For the entries below, return the line holding "Task: Click the New conversion button" together with all lines after it, unchanged, and leave every picture out.
** Opening GIVEN DATA block **
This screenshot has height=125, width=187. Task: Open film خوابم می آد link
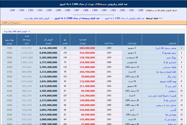(x=170, y=120)
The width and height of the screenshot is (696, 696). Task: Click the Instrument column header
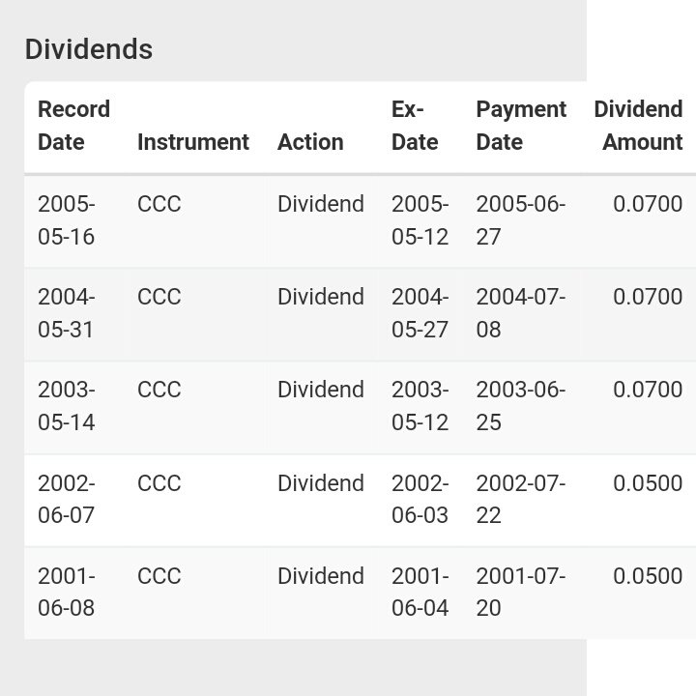pyautogui.click(x=193, y=142)
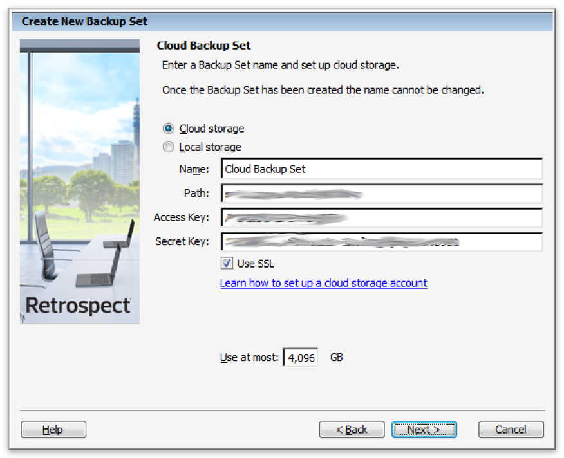Go back with the < Back button
Screen dimensions: 564x458
[x=352, y=429]
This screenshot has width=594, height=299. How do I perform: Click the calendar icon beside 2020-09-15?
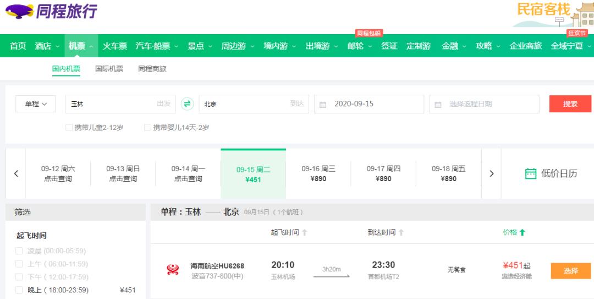tap(323, 104)
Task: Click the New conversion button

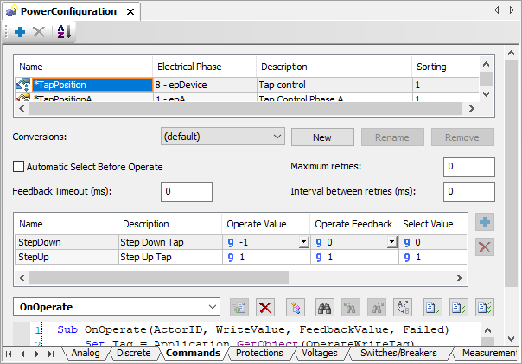Action: pos(322,137)
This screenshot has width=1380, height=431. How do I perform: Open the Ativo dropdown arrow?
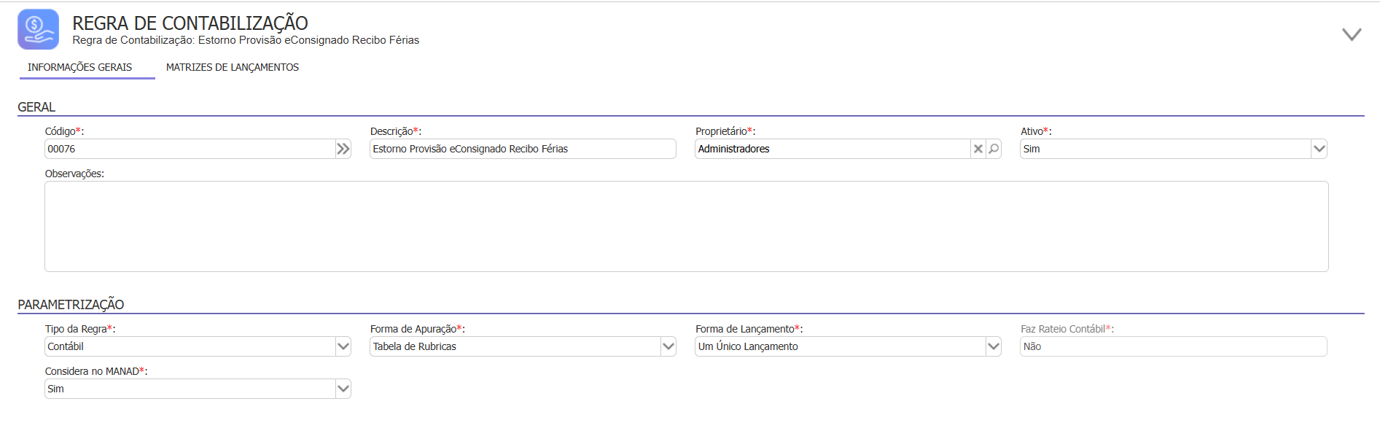point(1319,149)
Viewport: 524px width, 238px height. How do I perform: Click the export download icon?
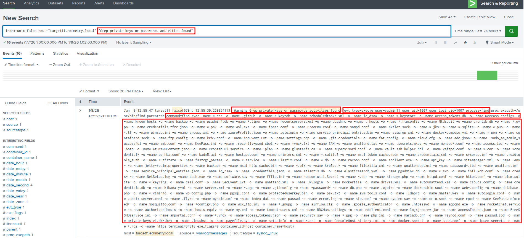475,42
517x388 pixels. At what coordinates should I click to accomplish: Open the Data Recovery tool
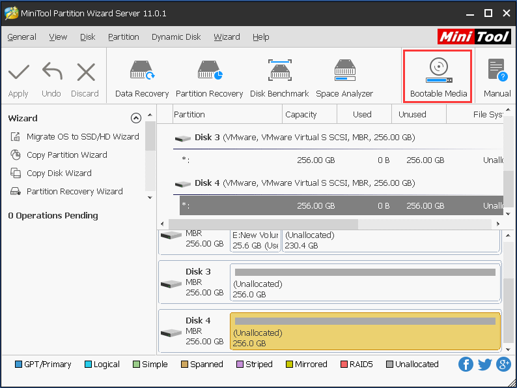tap(141, 78)
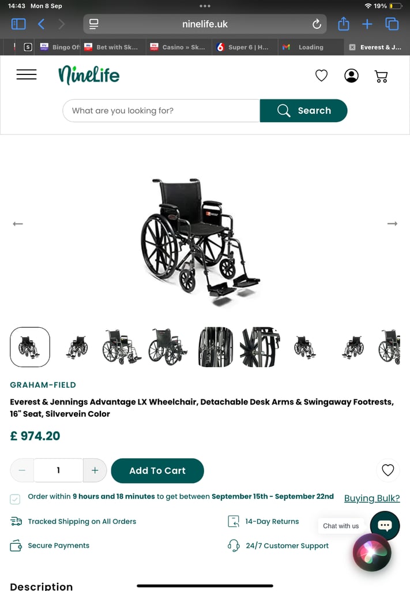Viewport: 410px width, 591px height.
Task: Show previous product image with left arrow
Action: (x=18, y=224)
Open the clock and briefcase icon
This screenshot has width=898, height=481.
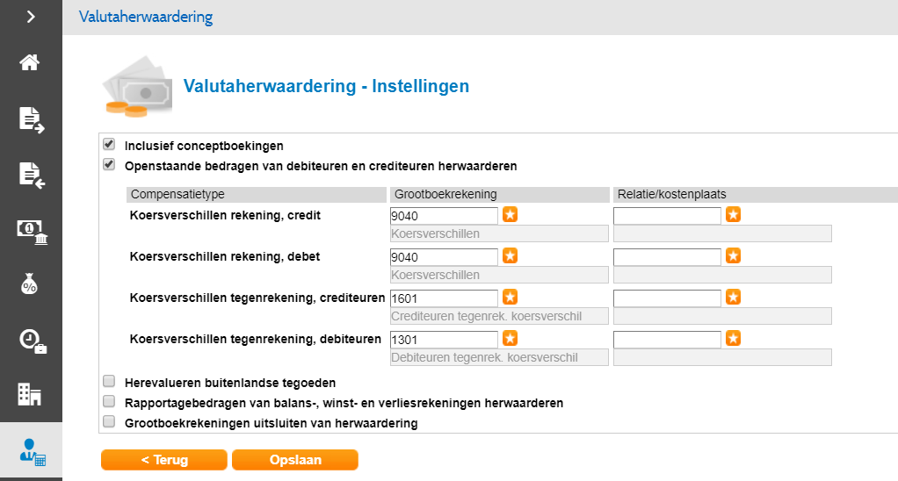(31, 341)
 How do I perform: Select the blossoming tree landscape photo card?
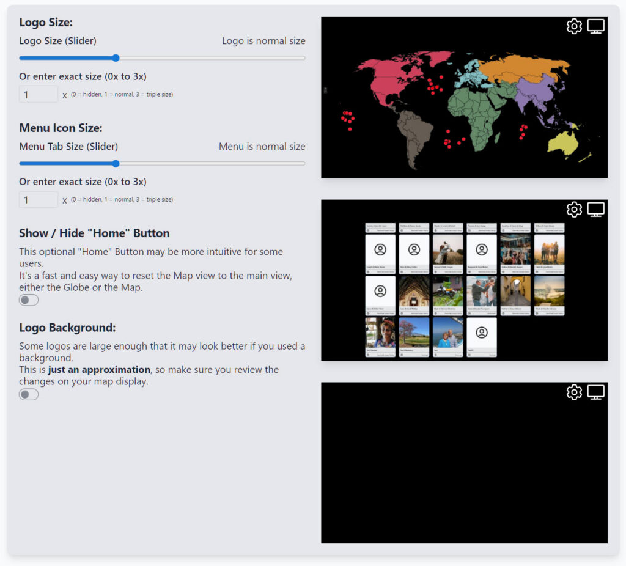click(414, 333)
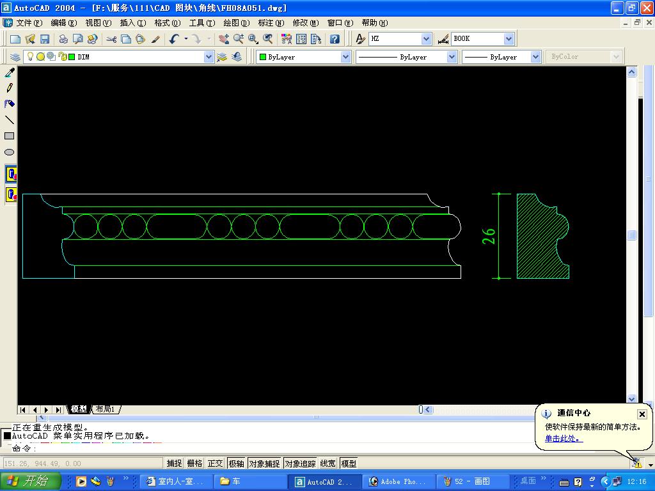Switch to the 布局1 layout tab

coord(105,409)
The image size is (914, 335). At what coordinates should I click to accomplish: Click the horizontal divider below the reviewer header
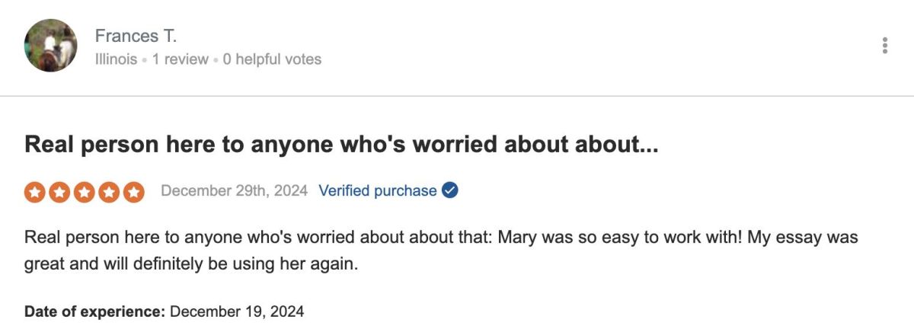457,96
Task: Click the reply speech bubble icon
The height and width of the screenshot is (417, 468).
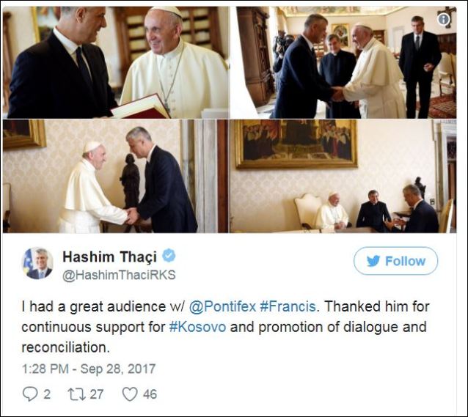Action: pos(30,394)
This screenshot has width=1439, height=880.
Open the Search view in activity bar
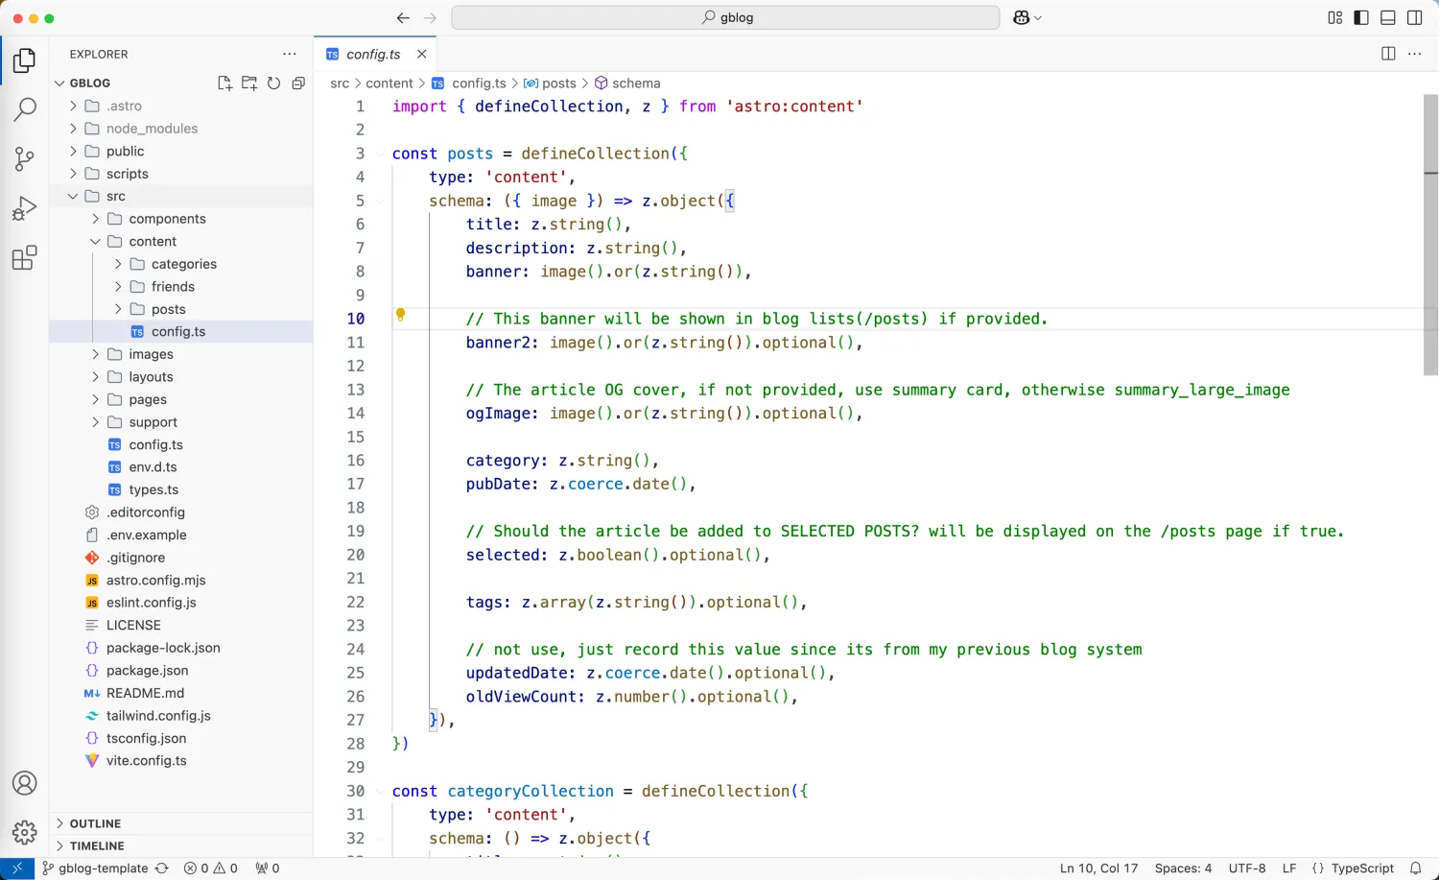point(25,109)
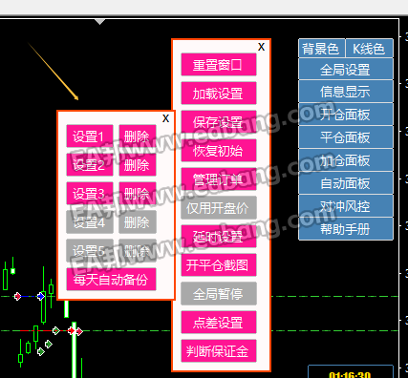Image resolution: width=408 pixels, height=378 pixels.
Task: Change chart 背景色 background color
Action: 322,49
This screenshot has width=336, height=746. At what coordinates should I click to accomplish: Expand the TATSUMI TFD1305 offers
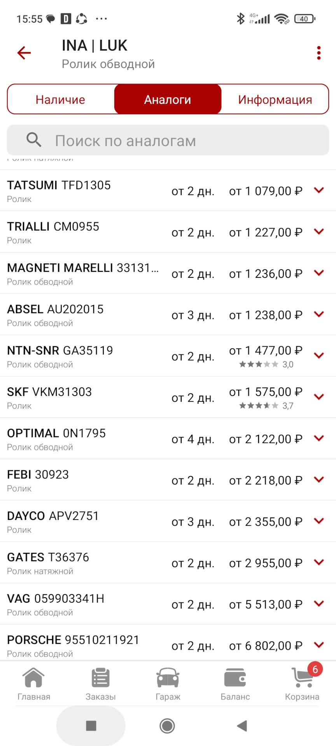[x=319, y=190]
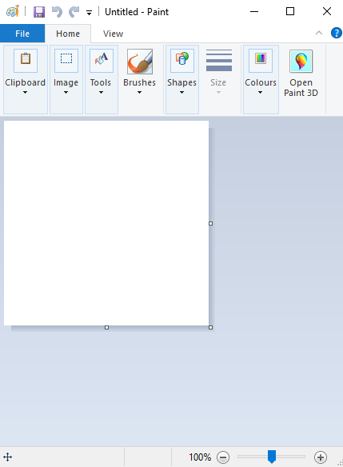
** Closing GIVEN DATA block **
#### [RESPONSE TO THIS EXERCISE]
Task: Click the New conversion button

Action: pos(322,137)
This screenshot has width=1380, height=431. How do I perform: Open the Ativo dropdown arrow?
point(1319,149)
Viewport: 524px width, 238px height. How do I perform: Click the export download icon?
475,42
517x388 pixels. At what coordinates should I click to accomplish: Open the Data Recovery tool
tap(141, 78)
Viewport: 410px width, 591px height.
Task: Show previous product image with left arrow
Action: (x=18, y=224)
Open the clock and briefcase icon
This screenshot has width=898, height=481.
(31, 341)
 How do I perform: Select the blossoming tree landscape photo card?
click(414, 333)
Switch to the 布局1 layout tab

coord(105,409)
The image size is (914, 335). At what coordinates should I click to accomplish: Click the horizontal divider below the reviewer header
457,96
Task: Click the reply speech bubble icon
The height and width of the screenshot is (417, 468).
Action: pos(30,394)
This screenshot has width=1439, height=880.
Open the Search view in activity bar
point(25,109)
Image resolution: width=408 pixels, height=378 pixels.
Task: Change chart 背景色 background color
Action: 322,49
This screenshot has width=336, height=746. At what coordinates should I click to accomplish: Expand the TATSUMI TFD1305 offers
[x=319, y=190]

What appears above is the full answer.